Your goal
If a line in the records below contains "column", copy that line.

[Saved entries]
▽
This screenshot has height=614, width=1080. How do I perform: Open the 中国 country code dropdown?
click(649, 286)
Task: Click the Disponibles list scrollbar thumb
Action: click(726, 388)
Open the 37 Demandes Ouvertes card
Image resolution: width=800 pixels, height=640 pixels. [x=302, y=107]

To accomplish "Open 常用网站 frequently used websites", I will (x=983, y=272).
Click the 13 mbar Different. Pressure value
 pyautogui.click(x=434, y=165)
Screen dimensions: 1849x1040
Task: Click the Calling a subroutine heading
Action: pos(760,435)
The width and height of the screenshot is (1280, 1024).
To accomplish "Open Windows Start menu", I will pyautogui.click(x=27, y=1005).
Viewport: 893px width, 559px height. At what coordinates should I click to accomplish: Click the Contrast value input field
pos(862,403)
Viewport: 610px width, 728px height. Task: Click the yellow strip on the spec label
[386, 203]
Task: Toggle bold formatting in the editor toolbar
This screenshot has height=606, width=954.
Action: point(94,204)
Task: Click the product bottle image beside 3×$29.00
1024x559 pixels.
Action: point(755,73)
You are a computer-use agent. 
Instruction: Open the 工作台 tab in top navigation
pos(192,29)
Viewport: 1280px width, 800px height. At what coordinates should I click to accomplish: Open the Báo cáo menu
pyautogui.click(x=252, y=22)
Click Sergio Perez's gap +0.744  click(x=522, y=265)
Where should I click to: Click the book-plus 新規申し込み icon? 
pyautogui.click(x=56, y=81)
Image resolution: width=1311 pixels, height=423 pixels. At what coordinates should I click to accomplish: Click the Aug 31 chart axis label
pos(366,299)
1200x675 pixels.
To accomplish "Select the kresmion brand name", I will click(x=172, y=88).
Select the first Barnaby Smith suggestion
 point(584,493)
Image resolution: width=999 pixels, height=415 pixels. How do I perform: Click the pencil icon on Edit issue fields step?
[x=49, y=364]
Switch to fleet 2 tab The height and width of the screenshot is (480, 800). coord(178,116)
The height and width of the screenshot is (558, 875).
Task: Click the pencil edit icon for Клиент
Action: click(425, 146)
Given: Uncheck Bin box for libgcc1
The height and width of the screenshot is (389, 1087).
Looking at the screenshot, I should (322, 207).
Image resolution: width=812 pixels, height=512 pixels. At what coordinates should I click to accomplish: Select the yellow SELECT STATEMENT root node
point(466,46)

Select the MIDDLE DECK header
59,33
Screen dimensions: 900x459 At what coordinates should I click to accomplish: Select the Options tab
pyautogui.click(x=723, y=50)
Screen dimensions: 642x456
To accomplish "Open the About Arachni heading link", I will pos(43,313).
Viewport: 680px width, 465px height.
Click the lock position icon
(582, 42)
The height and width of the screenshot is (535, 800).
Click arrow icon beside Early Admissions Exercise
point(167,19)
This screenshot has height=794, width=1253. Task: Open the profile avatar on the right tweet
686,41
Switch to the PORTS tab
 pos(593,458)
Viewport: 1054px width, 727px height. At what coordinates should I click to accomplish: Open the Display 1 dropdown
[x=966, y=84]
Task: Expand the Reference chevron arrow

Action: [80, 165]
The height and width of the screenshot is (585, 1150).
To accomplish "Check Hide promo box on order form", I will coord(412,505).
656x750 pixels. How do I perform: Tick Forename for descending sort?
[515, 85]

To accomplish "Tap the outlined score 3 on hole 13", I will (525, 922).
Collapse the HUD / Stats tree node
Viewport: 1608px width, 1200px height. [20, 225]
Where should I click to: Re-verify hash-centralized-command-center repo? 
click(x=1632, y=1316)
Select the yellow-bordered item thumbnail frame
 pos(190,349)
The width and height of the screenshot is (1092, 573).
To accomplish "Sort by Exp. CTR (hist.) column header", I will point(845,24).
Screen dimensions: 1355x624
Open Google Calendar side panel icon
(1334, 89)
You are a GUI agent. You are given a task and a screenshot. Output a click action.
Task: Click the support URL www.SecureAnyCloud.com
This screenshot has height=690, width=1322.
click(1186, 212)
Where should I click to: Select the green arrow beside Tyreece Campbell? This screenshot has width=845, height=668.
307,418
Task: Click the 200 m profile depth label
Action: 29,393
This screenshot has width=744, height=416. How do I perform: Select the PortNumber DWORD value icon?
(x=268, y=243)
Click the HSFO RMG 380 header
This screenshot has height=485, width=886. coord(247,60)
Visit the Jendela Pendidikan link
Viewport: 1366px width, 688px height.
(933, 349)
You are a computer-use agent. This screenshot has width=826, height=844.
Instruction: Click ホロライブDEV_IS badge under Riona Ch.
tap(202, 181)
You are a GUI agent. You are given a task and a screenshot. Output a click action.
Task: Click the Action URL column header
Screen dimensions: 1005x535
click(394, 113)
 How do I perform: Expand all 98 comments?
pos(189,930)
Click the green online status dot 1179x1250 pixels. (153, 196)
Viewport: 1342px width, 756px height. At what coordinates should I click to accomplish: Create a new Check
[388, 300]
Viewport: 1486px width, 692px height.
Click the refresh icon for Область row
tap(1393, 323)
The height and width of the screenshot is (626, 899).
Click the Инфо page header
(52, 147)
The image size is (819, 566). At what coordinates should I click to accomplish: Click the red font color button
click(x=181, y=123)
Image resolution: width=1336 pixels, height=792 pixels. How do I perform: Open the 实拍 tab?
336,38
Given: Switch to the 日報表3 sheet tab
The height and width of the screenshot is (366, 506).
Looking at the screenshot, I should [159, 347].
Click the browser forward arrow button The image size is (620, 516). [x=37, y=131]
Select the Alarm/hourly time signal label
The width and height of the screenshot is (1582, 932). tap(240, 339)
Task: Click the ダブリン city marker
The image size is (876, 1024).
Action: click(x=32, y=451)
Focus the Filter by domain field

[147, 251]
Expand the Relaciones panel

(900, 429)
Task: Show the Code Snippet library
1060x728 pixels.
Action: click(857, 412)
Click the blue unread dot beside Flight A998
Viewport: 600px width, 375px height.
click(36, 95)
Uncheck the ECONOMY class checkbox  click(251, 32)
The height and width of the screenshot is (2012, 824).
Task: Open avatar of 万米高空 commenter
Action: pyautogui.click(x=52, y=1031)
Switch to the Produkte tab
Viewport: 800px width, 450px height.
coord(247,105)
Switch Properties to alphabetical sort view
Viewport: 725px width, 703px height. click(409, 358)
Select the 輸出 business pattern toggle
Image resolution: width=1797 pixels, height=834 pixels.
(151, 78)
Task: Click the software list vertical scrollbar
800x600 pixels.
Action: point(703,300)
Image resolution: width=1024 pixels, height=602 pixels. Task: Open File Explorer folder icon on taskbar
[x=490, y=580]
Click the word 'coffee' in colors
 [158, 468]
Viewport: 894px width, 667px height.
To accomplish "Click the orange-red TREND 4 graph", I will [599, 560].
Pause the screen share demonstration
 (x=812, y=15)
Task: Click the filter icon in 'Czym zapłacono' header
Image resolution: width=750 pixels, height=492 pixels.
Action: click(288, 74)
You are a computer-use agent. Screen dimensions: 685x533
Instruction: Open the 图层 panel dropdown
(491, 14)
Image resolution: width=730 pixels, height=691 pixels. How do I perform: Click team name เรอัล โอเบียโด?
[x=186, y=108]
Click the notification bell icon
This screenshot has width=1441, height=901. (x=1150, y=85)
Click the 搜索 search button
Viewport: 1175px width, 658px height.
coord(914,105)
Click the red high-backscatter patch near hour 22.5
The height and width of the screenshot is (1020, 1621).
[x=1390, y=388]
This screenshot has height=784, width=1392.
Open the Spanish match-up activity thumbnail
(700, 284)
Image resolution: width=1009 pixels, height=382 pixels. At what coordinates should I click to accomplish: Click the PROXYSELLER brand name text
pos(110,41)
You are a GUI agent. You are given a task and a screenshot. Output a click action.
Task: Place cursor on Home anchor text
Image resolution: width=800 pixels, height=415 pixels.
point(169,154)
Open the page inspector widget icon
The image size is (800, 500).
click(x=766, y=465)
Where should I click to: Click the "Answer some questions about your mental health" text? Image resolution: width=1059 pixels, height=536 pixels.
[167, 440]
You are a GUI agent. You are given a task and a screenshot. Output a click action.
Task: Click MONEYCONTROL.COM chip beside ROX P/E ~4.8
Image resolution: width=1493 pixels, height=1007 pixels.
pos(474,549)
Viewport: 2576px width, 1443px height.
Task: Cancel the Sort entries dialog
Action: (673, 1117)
△
Task answer
To accomplish "Sort by Exp. CTR (hist.) column header", I will point(845,24).
Task: Click the Action URL column header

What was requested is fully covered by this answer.